Voci archiviate da una raccolta
-.-.-
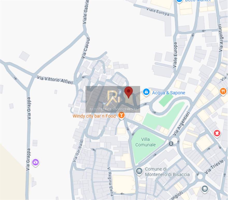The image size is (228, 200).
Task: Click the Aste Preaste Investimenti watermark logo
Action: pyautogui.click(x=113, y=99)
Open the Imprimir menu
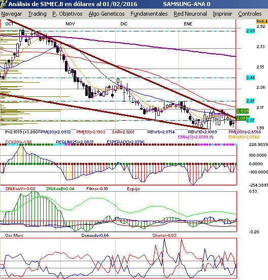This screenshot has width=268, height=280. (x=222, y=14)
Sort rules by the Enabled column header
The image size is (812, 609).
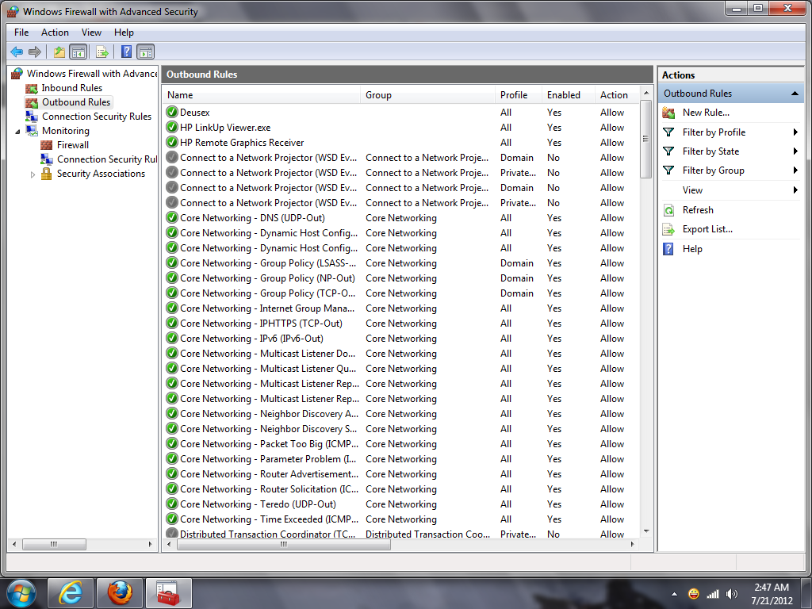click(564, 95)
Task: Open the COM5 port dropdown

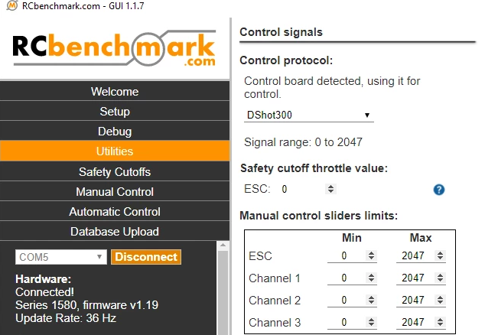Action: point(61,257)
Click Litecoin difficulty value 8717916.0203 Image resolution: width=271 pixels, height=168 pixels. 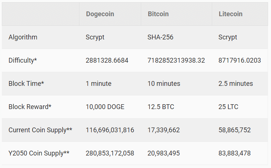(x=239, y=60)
-.-.-
**IL COMPITO:** Quali righe delle voci qui sopra contengono la stringa "Open"? Riportale tutte, distinguendo tra maiuscole e minuscole.

**RISPOSTA FINALE:**
Open the Imprimir menu
Task: Open the COM5 port dropdown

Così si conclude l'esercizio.